Various tax planning opportunities can be considered prior to the tax year end, on 5 April and in this article I have outlined some possibilities which could help to minimise tax liabilities.
A new top income tax rate of of 45 per cent is set to apply from April 2013. This is a reduction from the current top rate of 50 per cent and applies to individuals with adjusted net income of more than £150,000. The dividend additional tax rate will be reduced from 42.5 per cent to 37.5 per cent and trust rates will also decrease.
If it is likely that you will pay tax at the 50 per cent tax rate in 2012-13, you may wish to consider deferring income into the following tax year or accelerating payments providing you with tax relief. For example, you could delay declaring dividend payments or maximise gift aid donations and pension contributions (within certain limits).
Giving consideration to the timing and structure of your income or expenditure could significantly reduce your tax bill.
Businesses would benefit from reviewing the timing of their expenditure, as in addition to the above reduction in the rate of income tax, the main rate of corporation tax is set to fall over the coming years.
By incurring expenses shortly before the organisation’s year end, relief may be obtained 12 months earlier and at a higher rate.
Consideration should also be given to the timing of asset disposals. The main rate of corporation tax will be reduced from 24 per cent to 23 per cent for the financial year beginning April 1 this year and is to reduce to 21 per cent from April 1 next year. In addition to this, it was announced in the Autumn Statement that a temporary increase in the annual investment allowance from £25,000 to £250,000, would apply from January 1 this year.
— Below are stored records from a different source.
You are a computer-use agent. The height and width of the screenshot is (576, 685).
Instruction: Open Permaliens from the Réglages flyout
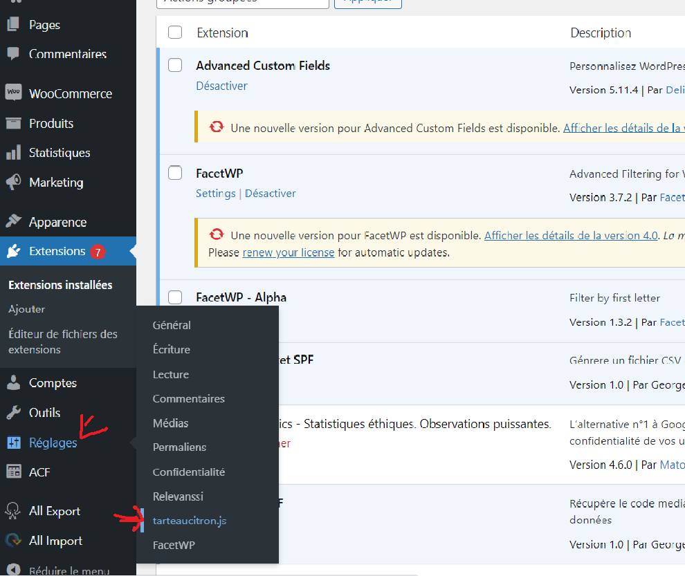[179, 447]
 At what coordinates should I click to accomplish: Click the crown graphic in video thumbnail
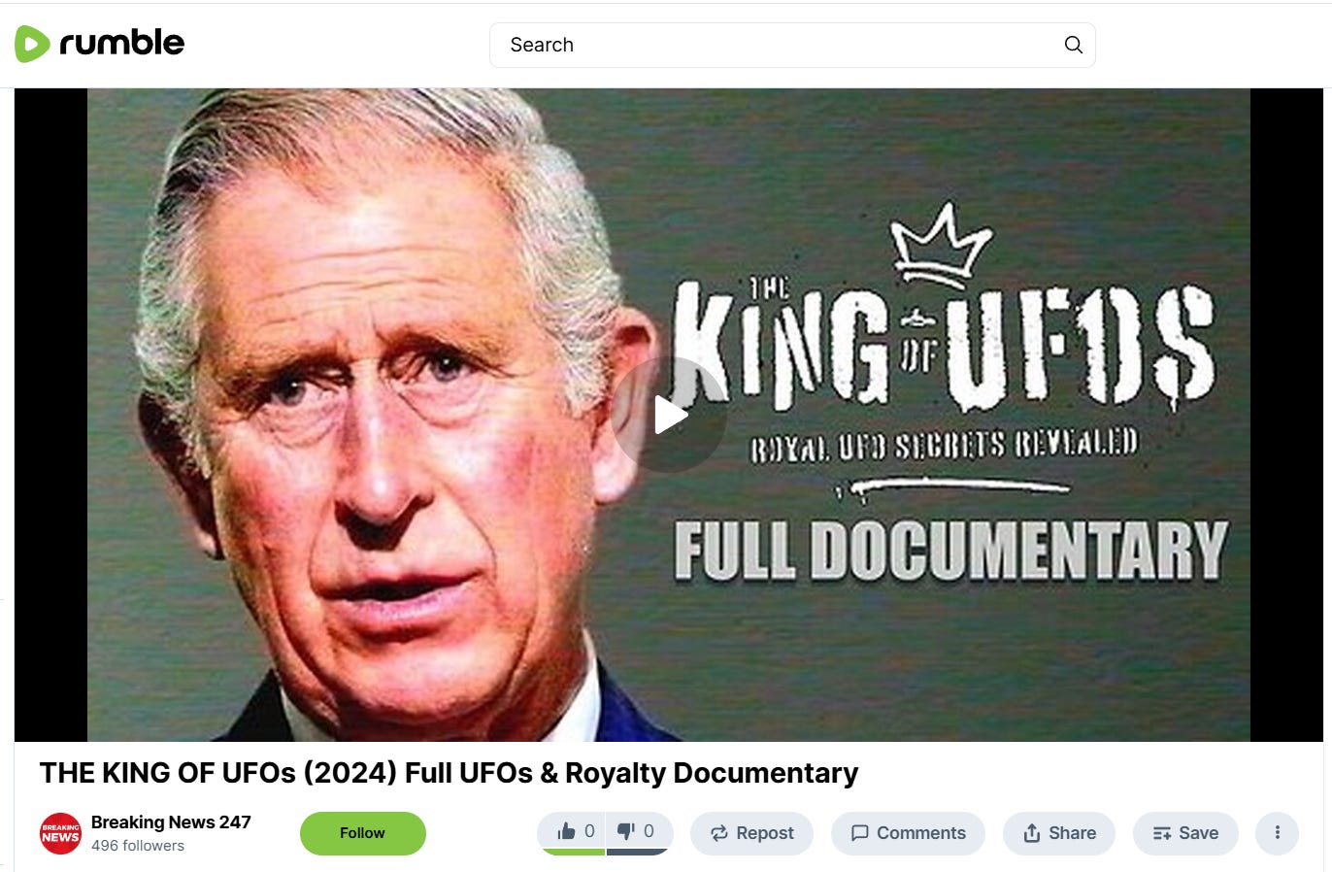pyautogui.click(x=941, y=246)
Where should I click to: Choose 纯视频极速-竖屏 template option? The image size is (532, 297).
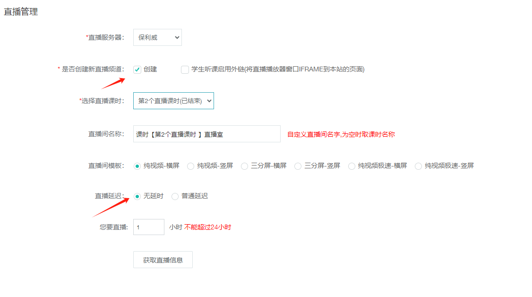coord(418,166)
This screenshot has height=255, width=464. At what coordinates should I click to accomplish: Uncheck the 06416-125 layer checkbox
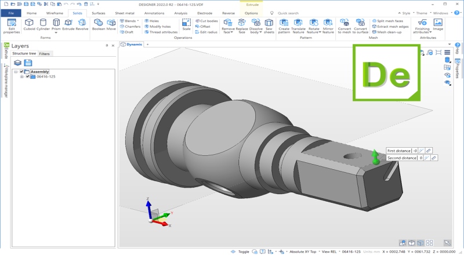tap(27, 77)
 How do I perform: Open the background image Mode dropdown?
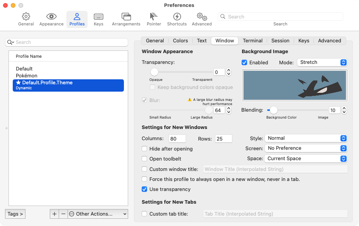(322, 62)
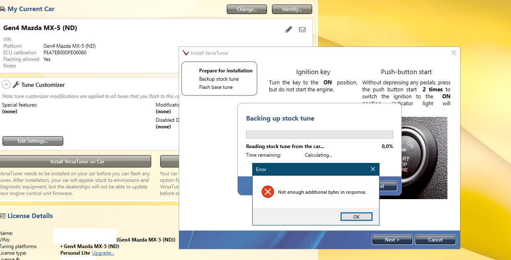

This means that the majority of businesses can now claim a full tax deduction for expenditure on most types of plant and machinery (excluding cars) of up to £250,000 a year for a limited two-year period.
One of the most obvious strategies is to ensure you are making full use of personal allowances. The tax-free personal allowance for 2012-13 is £8,105 for those aged under 65. This increases to £10,500 for those aged 65 to 74 and £10,660 for those aged 75 or over. The higher age related allowances are scaled back if income exceeds £25,400.
If your spouse or partner has little or no income, consider transferring income (or income-producing assets) taking care to avoid falling foul of HMRC’s settlements legislation governing “income shifting”.
It may be appropriate to consider maximising use of the annual tax-free ISA allowance. This is £11,280 for adults and no more than £5,640 can be paid into a cash ISA. A 16-17-year-old can invest up to £5,640 in a cash ISA. Junior ISAs are available for those aged under 18 who do not have a child trust fund account and allow investment of up to £3,600 in 2012-13.
This article is only a brief outline of strategies which could be pursued and there are many other options available to taxpayers.